===== Data shown
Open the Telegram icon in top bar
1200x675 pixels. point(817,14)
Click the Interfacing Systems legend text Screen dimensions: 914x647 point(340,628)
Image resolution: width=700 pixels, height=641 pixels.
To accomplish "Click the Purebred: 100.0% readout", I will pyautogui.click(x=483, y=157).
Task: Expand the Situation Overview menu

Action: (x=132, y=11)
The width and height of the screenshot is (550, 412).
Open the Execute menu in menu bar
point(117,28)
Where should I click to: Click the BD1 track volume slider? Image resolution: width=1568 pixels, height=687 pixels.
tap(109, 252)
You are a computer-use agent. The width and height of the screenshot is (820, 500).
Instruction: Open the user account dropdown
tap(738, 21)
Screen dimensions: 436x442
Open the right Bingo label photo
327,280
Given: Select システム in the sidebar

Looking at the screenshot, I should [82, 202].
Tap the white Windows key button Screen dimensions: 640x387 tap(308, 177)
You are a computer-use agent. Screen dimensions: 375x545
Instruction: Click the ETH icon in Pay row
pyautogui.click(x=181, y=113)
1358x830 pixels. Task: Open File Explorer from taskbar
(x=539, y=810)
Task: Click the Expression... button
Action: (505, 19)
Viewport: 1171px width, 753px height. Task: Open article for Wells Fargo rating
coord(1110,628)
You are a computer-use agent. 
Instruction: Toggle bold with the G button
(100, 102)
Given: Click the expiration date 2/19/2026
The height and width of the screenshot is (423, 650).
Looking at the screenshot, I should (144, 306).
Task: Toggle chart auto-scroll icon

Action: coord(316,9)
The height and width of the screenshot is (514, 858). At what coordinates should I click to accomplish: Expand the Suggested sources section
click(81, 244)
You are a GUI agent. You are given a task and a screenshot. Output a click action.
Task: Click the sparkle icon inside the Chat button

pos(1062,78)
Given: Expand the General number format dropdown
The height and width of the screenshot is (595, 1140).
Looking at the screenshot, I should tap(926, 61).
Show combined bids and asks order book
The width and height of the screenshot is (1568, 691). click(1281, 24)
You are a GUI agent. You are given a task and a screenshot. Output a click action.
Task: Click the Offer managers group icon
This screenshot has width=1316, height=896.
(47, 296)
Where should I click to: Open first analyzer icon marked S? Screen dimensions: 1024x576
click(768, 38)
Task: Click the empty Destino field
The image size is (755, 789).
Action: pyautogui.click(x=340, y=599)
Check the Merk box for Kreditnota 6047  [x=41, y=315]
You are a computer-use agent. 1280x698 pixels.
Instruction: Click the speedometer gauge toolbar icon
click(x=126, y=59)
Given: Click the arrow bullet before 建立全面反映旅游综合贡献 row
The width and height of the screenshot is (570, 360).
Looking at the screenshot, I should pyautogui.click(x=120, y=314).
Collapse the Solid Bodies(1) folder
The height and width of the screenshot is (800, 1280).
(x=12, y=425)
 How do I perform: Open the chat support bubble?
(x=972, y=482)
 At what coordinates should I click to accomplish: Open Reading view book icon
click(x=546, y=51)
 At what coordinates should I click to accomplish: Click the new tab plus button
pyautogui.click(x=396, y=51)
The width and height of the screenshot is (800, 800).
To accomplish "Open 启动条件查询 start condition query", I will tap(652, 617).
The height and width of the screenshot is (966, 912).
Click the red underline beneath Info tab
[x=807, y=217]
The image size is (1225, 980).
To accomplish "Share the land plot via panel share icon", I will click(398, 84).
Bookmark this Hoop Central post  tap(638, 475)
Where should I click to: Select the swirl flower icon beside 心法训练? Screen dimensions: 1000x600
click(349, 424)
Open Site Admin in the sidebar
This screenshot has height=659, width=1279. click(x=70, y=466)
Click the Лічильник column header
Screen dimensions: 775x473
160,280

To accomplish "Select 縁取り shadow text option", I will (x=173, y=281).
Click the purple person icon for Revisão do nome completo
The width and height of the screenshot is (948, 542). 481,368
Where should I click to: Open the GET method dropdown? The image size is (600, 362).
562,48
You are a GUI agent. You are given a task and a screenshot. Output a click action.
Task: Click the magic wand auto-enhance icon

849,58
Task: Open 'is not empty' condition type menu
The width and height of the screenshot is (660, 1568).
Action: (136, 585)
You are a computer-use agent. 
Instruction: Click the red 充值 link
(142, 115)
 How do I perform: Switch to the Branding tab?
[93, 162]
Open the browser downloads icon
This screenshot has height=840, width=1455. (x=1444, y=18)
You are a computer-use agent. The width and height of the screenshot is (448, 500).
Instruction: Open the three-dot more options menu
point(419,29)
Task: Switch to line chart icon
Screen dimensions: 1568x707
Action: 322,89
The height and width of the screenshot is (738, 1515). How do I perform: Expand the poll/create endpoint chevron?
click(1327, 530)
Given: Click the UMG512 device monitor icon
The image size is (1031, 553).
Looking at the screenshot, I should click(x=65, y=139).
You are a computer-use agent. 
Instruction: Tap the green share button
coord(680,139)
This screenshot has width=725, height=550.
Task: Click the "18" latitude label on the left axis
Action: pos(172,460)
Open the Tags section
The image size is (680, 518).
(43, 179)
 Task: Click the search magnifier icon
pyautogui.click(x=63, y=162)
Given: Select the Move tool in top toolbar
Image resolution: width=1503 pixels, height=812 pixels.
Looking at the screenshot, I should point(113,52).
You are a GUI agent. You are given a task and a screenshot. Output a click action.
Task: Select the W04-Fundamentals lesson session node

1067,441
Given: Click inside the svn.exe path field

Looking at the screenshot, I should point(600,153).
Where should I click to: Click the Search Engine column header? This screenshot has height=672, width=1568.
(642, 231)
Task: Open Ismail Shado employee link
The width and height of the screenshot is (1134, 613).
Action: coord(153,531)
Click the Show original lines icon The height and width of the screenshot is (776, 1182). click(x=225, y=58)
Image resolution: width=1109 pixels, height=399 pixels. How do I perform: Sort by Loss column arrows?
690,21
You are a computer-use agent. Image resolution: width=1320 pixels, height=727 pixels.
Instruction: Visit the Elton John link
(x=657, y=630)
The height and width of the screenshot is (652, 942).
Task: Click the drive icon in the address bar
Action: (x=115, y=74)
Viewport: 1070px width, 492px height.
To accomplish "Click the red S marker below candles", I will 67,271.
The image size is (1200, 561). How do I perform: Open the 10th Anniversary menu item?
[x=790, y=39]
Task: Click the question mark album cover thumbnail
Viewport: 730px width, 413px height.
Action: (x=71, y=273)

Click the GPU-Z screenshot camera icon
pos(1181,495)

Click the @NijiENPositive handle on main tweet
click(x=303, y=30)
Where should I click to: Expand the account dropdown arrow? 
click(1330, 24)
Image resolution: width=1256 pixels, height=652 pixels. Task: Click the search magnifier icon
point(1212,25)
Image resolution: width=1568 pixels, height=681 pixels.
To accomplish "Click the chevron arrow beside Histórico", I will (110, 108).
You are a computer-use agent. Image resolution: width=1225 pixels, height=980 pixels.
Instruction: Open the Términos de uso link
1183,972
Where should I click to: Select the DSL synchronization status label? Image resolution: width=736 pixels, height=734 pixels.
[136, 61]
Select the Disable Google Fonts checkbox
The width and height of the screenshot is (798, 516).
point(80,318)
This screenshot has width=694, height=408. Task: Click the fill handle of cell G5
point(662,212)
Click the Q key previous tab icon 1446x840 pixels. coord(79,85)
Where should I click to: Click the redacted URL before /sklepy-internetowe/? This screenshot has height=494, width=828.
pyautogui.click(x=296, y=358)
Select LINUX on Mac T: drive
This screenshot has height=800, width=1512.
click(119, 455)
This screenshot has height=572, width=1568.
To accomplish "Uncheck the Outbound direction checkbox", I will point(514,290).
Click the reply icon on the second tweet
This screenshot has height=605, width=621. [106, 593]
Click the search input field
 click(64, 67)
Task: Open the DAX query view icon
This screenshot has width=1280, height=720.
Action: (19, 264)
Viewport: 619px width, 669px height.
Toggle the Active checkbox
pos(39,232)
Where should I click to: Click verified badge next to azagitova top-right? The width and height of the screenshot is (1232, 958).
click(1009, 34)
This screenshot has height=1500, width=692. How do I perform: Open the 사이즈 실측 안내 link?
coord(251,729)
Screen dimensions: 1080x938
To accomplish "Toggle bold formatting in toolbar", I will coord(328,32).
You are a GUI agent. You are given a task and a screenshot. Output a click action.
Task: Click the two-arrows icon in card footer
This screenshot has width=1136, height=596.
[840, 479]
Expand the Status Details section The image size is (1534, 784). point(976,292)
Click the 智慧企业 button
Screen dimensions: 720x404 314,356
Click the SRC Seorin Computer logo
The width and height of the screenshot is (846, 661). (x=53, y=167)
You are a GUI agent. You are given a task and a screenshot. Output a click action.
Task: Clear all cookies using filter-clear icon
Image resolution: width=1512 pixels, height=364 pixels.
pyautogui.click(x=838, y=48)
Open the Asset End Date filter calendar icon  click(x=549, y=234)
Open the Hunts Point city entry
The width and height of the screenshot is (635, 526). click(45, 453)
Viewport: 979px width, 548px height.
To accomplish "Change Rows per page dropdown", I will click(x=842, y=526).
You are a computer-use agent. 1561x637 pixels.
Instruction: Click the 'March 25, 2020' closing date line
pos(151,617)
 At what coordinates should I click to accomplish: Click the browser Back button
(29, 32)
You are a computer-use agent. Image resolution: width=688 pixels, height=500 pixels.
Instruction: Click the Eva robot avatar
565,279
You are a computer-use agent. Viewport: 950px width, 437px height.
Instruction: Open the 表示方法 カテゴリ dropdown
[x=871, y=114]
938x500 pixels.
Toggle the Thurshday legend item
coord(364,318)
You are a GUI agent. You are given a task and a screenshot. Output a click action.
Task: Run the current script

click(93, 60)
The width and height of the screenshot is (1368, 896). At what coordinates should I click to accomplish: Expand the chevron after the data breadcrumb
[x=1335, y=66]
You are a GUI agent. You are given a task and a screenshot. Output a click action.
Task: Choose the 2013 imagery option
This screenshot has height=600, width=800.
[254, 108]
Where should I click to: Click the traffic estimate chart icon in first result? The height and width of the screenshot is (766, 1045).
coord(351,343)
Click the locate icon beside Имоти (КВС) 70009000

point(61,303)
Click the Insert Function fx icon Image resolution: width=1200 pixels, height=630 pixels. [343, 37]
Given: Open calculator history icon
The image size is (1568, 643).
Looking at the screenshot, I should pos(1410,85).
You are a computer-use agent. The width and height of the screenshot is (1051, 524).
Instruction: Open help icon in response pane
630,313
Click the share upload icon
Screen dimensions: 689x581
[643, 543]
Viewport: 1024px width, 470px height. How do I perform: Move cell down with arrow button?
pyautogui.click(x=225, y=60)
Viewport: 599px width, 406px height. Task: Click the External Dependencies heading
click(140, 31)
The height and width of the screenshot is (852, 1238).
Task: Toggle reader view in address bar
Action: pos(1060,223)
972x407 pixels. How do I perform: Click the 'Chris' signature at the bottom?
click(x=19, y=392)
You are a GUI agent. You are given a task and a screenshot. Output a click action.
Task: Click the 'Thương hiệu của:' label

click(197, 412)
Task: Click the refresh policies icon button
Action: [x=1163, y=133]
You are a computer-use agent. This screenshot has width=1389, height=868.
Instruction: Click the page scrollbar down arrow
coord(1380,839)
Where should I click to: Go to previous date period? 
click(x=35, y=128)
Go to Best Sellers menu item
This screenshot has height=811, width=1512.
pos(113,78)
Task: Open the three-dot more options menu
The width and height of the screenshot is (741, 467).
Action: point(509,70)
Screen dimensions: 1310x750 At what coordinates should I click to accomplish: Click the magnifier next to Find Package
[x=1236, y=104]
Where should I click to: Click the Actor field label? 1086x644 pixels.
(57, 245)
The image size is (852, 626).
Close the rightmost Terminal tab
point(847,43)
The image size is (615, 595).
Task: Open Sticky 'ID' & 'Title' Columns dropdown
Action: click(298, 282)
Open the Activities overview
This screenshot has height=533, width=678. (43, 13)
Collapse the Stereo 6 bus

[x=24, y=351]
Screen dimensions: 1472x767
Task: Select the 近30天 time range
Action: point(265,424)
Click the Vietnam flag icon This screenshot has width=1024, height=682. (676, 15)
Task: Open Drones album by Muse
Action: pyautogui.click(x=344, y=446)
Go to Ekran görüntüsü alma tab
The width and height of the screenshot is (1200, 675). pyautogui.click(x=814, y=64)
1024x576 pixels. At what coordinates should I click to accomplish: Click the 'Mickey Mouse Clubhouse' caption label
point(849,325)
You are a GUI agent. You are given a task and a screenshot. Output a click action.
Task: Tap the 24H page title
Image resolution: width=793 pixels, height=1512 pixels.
==========
● **What the task requires**:
Starting at the line with "At what coordinates should I click to accomplish: Open" and ending at the line with "is (448, 500).", print each line of the listing above exactly, with no other lines.

● **Exercise answer**:
 At what coordinates should I click to accomplish: Open Reading view book icon
click(x=546, y=51)
 At what coordinates should I click to accomplish: Click the new tab plus button
pyautogui.click(x=396, y=51)
The width and height of the screenshot is (800, 800).
To accomplish "Open 启动条件查询 start condition query", I will tap(652, 617).
The height and width of the screenshot is (966, 912).
Click the red underline beneath Info tab
[x=807, y=217]
The image size is (1225, 980).
To accomplish "Share the land plot via panel share icon", I will click(398, 84).
Bookmark this Hoop Central post  tap(638, 475)
Where should I click to: Select the swirl flower icon beside 心法训练? Screen dimensions: 1000x600
click(349, 424)
Open Site Admin in the sidebar
This screenshot has height=659, width=1279. click(x=70, y=466)
Click the Лічильник column header
Screen dimensions: 775x473
160,280

To accomplish "Select 縁取り shadow text option", I will (x=173, y=281).
Click the purple person icon for Revisão do nome completo
The width and height of the screenshot is (948, 542). 481,368
Where should I click to: Open the GET method dropdown? The image size is (600, 362).
562,48
You are a GUI agent. You are given a task and a screenshot. Output a click action.
Task: Click the magic wand auto-enhance icon

849,58
Task: Open 'is not empty' condition type menu
The width and height of the screenshot is (660, 1568).
Action: (136, 585)
You are a computer-use agent. 
Instruction: Click the red 充值 link
(142, 115)
 How do I perform: Switch to the Branding tab?
[93, 162]
Open the browser downloads icon
This screenshot has height=840, width=1455. (x=1444, y=18)
You are a computer-use agent. The width and height of the screenshot is (448, 500).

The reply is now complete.